[Excerpt from a dataset]
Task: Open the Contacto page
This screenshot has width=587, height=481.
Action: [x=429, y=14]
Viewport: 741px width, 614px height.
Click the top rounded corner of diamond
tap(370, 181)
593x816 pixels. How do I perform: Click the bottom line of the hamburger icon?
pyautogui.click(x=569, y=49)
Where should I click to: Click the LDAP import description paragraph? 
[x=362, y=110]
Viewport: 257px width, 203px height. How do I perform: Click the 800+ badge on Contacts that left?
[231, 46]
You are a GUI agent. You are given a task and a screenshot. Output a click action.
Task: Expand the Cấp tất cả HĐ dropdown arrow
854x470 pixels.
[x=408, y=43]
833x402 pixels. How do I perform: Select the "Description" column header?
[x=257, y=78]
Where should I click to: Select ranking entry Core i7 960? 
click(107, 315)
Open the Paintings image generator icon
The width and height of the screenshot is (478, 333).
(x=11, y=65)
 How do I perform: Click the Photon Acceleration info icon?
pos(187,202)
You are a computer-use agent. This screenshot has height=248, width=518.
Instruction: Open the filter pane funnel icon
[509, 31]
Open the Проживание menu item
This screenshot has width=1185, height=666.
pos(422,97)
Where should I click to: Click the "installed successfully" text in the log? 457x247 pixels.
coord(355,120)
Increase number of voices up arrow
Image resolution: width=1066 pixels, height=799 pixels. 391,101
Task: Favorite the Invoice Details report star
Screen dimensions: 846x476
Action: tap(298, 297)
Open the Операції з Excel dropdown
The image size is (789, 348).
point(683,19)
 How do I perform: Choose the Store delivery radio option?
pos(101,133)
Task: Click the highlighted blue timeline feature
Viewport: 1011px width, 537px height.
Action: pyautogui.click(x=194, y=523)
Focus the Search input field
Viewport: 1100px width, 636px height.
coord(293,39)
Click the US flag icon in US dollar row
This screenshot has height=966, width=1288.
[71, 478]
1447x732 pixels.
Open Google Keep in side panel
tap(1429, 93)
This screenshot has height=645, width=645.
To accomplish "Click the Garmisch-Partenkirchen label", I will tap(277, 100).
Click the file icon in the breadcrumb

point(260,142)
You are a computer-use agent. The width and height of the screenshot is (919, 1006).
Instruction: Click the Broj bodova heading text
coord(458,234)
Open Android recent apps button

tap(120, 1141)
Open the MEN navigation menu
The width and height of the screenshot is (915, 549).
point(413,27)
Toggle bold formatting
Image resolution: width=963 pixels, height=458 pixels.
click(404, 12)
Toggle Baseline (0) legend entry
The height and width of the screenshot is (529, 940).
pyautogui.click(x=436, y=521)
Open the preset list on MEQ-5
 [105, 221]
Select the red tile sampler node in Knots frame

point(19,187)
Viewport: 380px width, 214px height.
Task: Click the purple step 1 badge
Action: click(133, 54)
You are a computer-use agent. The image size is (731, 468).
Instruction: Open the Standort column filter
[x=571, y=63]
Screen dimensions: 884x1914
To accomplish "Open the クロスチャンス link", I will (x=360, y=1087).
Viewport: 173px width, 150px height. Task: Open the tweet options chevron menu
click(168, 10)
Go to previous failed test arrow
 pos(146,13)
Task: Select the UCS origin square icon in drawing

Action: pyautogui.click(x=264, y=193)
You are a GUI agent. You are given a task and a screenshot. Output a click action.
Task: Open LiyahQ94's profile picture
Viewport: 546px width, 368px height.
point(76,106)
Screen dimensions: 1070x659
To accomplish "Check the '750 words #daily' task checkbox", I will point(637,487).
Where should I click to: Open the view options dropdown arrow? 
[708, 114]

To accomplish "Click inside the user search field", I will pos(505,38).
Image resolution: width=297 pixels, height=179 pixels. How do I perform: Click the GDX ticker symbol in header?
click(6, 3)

Task details:
Please change "hamburger icon" to "menu icon" and give these lines again with everything else left unchanged.

Output:
Task: Open the Contacto page
This screenshot has width=587, height=481.
Action: [x=429, y=14]
Viewport: 741px width, 614px height.
Click the top rounded corner of diamond
tap(370, 181)
593x816 pixels. How do I perform: Click the bottom line of the menu icon?
pyautogui.click(x=569, y=49)
Where should I click to: Click the LDAP import description paragraph? 
[x=362, y=110]
Viewport: 257px width, 203px height. How do I perform: Click the 800+ badge on Contacts that left?
[231, 46]
You are a GUI agent. You are given a task and a screenshot. Output a click action.
Task: Expand the Cấp tất cả HĐ dropdown arrow
854x470 pixels.
[x=408, y=43]
833x402 pixels. How do I perform: Select the "Description" column header?
[x=257, y=78]
Where should I click to: Select ranking entry Core i7 960? 
click(107, 315)
Open the Paintings image generator icon
The width and height of the screenshot is (478, 333).
(x=11, y=65)
 How do I perform: Click the Photon Acceleration info icon?
pos(187,202)
You are a computer-use agent. This screenshot has height=248, width=518.
Instruction: Open the filter pane funnel icon
[509, 31]
Open the Проживание menu item
This screenshot has width=1185, height=666.
pos(422,97)
Where should I click to: Click the "installed successfully" text in the log? 457x247 pixels.
coord(355,120)
Increase number of voices up arrow
Image resolution: width=1066 pixels, height=799 pixels. 391,101
Task: Favorite the Invoice Details report star
Screen dimensions: 846x476
Action: tap(298, 297)
Open the Операції з Excel dropdown
The image size is (789, 348).
point(683,19)
 How do I perform: Choose the Store delivery radio option?
pos(101,133)
Task: Click the highlighted blue timeline feature
Viewport: 1011px width, 537px height.
Action: pyautogui.click(x=194, y=523)
Focus the Search input field
Viewport: 1100px width, 636px height.
coord(293,39)
Click the US flag icon in US dollar row
This screenshot has height=966, width=1288.
[71, 478]
1447x732 pixels.
Open Google Keep in side panel
tap(1429, 93)
This screenshot has height=645, width=645.
To accomplish "Click the Garmisch-Partenkirchen label", I will tap(277, 100).
Click the file icon in the breadcrumb

point(260,142)
You are a computer-use agent. The width and height of the screenshot is (919, 1006).
Instruction: Click the Broj bodova heading text
coord(458,234)
Open Android recent apps button

tap(120, 1141)
Open the MEN navigation menu
The width and height of the screenshot is (915, 549).
point(413,27)
Toggle bold formatting
Image resolution: width=963 pixels, height=458 pixels.
click(404, 12)
Toggle Baseline (0) legend entry
The height and width of the screenshot is (529, 940).
pyautogui.click(x=436, y=521)
Open the preset list on MEQ-5
 [105, 221]
Select the red tile sampler node in Knots frame

point(19,187)
Viewport: 380px width, 214px height.
Task: Click the purple step 1 badge
Action: click(133, 54)
You are a computer-use agent. The image size is (731, 468).
Instruction: Open the Standort column filter
[x=571, y=63]
Screen dimensions: 884x1914
To accomplish "Open the クロスチャンス link", I will (x=360, y=1087).
Viewport: 173px width, 150px height. Task: Open the tweet options chevron menu
click(168, 10)
Go to previous failed test arrow
 pos(146,13)
Task: Select the UCS origin square icon in drawing

Action: pyautogui.click(x=264, y=193)
You are a GUI agent. You are given a task and a screenshot. Output a click action.
Task: Open LiyahQ94's profile picture
Viewport: 546px width, 368px height.
point(76,106)
Screen dimensions: 1070x659
To accomplish "Check the '750 words #daily' task checkbox", I will point(637,487).
Where should I click to: Open the view options dropdown arrow? 
[708, 114]

To accomplish "Click inside the user search field", I will pos(505,38).
Image resolution: width=297 pixels, height=179 pixels. How do I perform: Click the GDX ticker symbol in header?
click(6, 3)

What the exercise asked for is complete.